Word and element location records
------------

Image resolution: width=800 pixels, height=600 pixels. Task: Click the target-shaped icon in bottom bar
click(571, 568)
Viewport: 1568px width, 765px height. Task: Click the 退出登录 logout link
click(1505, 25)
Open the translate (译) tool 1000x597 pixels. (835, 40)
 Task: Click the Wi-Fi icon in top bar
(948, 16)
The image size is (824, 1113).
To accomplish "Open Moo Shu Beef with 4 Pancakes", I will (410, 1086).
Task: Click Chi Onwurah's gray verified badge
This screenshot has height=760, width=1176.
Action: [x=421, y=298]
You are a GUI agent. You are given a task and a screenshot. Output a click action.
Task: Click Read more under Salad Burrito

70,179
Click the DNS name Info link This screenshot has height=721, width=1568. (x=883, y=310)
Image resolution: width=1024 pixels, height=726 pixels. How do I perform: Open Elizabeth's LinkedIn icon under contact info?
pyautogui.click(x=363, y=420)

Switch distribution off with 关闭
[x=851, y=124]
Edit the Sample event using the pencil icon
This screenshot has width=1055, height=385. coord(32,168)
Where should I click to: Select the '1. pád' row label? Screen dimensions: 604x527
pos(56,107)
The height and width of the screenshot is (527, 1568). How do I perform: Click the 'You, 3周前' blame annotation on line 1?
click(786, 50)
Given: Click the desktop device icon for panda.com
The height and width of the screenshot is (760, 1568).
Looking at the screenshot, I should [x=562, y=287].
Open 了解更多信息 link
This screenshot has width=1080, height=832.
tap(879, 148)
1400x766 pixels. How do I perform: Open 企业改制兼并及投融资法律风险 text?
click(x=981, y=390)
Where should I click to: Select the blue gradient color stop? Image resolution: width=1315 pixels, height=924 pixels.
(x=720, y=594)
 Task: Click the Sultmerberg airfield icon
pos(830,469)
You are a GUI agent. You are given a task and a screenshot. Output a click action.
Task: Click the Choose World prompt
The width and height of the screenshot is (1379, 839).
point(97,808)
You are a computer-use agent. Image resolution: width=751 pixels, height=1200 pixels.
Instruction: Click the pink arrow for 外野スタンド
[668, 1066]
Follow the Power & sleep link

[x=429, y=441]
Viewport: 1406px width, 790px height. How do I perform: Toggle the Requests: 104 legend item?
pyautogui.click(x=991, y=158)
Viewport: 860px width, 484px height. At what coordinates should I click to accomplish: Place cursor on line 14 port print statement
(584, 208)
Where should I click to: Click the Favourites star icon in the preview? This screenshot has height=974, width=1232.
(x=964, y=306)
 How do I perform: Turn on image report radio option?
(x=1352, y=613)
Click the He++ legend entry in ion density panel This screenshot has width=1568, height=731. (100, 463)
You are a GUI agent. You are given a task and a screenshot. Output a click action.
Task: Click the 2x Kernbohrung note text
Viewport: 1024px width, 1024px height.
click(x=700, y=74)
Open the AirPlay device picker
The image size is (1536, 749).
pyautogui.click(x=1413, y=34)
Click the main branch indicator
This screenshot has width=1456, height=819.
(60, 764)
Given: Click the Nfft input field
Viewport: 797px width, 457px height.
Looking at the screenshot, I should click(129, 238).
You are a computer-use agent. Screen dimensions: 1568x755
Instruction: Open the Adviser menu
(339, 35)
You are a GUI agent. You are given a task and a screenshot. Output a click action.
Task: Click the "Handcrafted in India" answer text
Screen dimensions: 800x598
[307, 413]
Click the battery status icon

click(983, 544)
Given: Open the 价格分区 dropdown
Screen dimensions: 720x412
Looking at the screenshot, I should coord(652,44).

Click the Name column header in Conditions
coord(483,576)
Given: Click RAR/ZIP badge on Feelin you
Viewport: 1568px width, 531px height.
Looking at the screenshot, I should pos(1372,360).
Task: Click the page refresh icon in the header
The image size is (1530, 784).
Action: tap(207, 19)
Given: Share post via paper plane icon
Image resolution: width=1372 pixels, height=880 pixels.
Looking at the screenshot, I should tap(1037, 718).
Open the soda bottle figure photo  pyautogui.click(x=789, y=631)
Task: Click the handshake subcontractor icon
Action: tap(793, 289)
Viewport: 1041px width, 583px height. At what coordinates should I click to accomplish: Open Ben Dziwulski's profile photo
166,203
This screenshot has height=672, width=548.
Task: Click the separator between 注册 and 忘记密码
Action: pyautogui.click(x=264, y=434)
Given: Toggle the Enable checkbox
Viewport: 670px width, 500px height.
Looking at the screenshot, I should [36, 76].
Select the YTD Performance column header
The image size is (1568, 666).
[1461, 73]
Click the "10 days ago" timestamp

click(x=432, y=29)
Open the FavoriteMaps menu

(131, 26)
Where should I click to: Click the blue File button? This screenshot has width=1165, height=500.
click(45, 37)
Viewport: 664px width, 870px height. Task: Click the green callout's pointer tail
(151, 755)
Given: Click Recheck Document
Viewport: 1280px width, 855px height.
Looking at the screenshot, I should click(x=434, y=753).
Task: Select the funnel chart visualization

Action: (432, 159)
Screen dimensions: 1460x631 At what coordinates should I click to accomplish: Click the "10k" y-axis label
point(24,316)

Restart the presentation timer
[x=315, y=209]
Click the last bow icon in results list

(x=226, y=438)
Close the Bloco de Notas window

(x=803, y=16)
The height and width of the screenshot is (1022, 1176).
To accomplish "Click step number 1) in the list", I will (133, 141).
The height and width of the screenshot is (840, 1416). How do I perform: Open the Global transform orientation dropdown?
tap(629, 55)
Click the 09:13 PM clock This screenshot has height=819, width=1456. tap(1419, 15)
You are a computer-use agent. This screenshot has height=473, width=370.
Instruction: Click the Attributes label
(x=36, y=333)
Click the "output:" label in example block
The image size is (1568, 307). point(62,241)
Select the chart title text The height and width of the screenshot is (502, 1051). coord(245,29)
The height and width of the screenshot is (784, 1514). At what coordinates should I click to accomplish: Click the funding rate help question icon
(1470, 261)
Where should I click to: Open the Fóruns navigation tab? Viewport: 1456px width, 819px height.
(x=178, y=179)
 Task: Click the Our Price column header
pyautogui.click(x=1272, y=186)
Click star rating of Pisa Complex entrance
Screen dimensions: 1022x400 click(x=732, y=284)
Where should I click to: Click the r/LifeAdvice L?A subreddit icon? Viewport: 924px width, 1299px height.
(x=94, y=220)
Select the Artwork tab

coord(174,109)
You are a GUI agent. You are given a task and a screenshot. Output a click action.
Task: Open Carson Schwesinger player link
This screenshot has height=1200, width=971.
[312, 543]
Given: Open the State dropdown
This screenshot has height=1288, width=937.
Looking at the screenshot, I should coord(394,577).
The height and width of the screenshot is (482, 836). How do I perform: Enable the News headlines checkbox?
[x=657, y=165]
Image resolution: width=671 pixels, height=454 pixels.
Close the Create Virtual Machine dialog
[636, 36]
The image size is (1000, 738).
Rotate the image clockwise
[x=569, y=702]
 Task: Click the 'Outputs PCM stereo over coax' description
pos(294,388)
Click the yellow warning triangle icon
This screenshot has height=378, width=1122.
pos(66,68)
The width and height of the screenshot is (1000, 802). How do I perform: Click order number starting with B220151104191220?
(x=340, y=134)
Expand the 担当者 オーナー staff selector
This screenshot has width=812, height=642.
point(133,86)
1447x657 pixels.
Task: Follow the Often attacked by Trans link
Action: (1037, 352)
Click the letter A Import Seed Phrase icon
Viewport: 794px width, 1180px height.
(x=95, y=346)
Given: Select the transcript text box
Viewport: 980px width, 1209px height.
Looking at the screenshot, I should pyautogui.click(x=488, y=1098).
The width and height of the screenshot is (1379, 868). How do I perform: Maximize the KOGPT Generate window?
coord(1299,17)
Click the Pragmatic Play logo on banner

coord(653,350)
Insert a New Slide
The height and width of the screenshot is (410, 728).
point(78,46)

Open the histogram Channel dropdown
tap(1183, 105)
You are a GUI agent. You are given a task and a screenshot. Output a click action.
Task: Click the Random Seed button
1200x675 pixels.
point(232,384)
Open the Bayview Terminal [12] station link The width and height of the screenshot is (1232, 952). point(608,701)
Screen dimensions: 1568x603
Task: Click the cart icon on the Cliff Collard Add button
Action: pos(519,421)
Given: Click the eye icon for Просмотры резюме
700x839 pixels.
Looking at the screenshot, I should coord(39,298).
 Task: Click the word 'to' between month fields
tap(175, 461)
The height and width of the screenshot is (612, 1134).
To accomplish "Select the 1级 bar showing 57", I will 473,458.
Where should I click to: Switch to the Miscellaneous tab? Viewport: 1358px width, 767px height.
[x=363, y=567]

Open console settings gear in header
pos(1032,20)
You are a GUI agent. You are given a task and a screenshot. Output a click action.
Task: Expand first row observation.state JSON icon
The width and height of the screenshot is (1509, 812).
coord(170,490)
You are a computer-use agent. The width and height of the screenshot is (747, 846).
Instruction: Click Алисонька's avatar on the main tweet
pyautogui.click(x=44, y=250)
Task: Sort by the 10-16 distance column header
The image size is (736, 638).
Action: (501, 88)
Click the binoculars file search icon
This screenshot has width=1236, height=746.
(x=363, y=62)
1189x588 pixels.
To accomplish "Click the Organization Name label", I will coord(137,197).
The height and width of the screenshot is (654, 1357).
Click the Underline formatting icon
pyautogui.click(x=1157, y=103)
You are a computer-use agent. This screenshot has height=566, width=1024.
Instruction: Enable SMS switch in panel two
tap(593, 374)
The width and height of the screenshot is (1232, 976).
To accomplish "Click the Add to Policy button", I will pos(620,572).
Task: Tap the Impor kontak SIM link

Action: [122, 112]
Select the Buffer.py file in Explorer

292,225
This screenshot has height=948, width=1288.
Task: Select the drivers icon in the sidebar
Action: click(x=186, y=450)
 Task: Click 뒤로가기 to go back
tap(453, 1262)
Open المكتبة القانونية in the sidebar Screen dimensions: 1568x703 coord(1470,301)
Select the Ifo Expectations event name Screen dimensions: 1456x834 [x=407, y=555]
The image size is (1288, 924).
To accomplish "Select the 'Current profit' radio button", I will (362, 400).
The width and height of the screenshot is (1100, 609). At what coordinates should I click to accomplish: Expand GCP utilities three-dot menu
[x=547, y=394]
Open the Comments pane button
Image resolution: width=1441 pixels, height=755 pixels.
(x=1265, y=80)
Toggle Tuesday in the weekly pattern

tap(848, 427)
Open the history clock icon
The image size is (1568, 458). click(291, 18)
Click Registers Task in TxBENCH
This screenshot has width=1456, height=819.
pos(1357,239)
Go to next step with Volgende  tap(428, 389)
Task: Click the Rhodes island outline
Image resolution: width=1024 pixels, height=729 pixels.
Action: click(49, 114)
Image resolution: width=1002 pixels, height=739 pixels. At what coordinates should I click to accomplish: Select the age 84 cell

------------

__SET TASK__
Reproduce the rows from the line with "Click the DNS" up to and including the line with "pyautogui.click(x=363, y=420)", swapping "LinkedIn" for "GitHub" and leaving everything else unchanged.

__ANSWER IN FULL__
Click the DNS name Info link This screenshot has height=721, width=1568. (x=883, y=310)
Image resolution: width=1024 pixels, height=726 pixels. How do I perform: Open Elizabeth's GitHub icon under contact info?
pyautogui.click(x=363, y=420)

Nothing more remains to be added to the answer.